Saturday, July 7, 2018

Mark Your Calendars

In March, Gossips reported on a plan being proposed by East Light Partners to site a solar array just beyond Hudson's border with Greenport, on what's called Vapor Trail, the road created when the Kaz factory on Route 9, now occupied by Flanders, was built in the late 1990s. The partners--Jamie Fordyce and Wendy De Wolf--characterized the proposed site as "not land in agricultural production," next to a factory and next to a prison. What they didn't say was that the land, although currently not in agricultural use, has been identified as "Farmland of Statewide Significance."

Historic Aerials 1952 courtesy Historic Hudson
What they also failed to note was that the part of the prison adjacent to the site was actually the grounds of the Dr. Oliver Bronson House, a National Historic Landmark.

Image from National Park Service NP Gallery
Months have passed without hearing anything about this project, and it was hoped that efforts to dissuade East Light Partners from pursuing this site had been effective, but recent developments suggest that is not the case. A letter from East Light Partners, dated June 28 and addressed to "Dear Neighbor," describes the site as "the fields between the Flanders Building and the former St. Lawrence Cement plant," asserts that "given the topography and natural vegetation that exists on the property, most of the solar farm would not be visible from the road or other key vistas in the area," and invites the recipient of the letter to an "information session about the project" in the Community Room of the Hudson Area Library, 51 North Fifth Street, on Tuesday, July 17, from 5:30 to 6:30 p.m.
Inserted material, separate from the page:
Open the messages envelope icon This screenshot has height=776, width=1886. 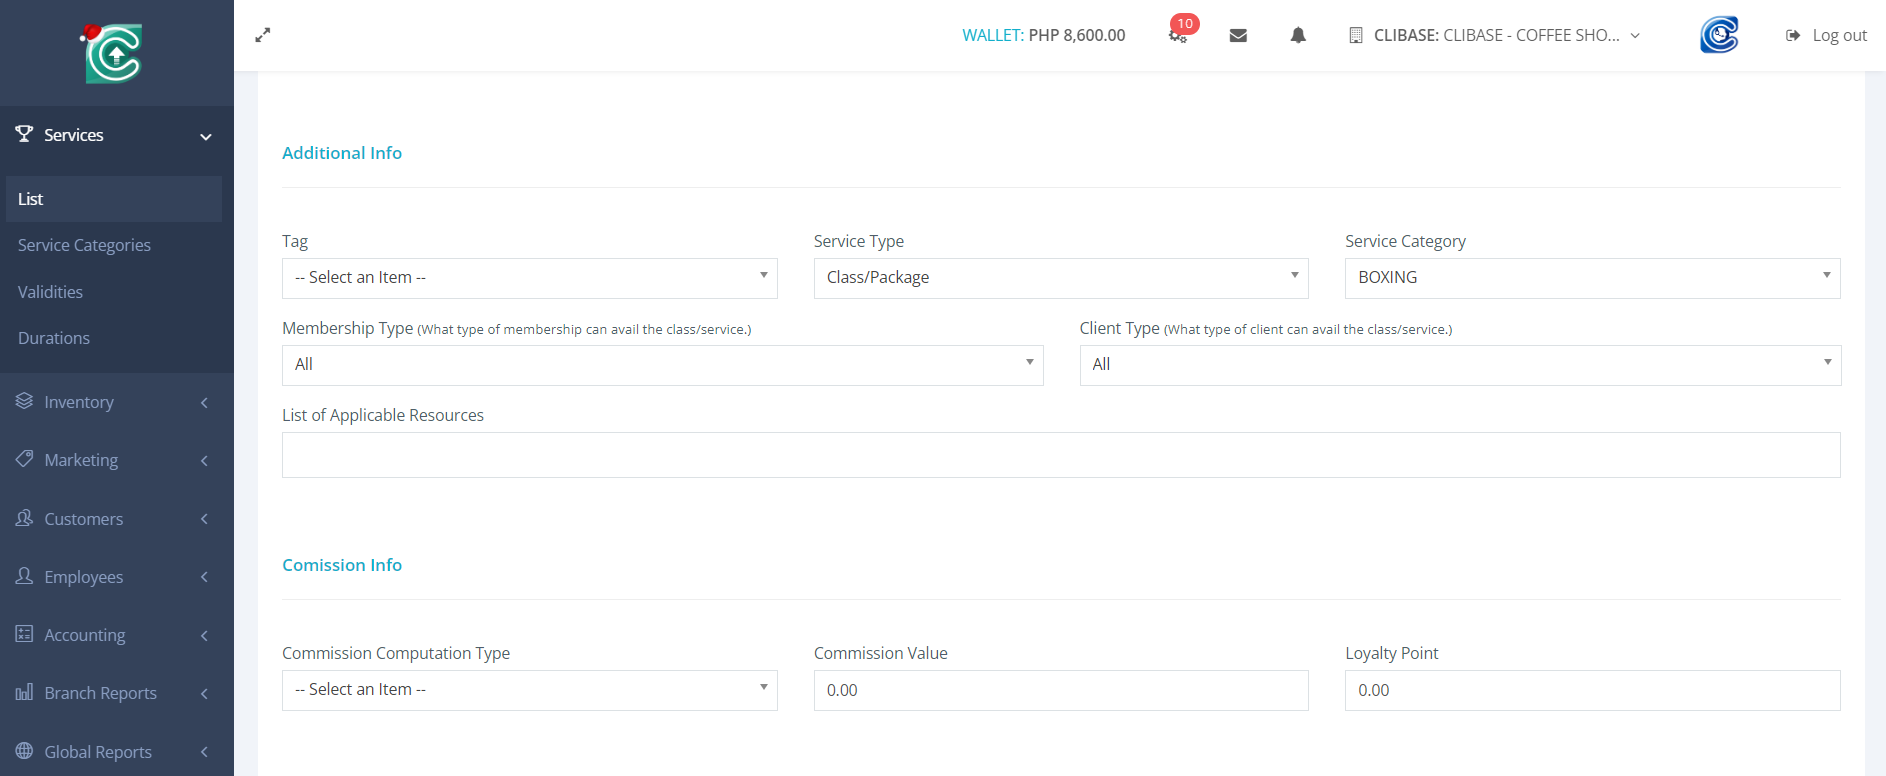pos(1238,35)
Gossips has also received word that the project will be on the agenda of the Greenport Planning Board on Tuesday, July 24. The Greenport Planning Board meets at 7:30 p.m. at Greenport Town Hall, 600 Town Hall Drive.
COPYRIGHT 2018 CAROLE OSTERINK

3 comments:

  1. If approved by Greenport, the project will then come before the Columbia County Planning Board. That Board's action is recommendation only, but does have some influence on the final outcome. Strangely, the public almost never attends these meetings.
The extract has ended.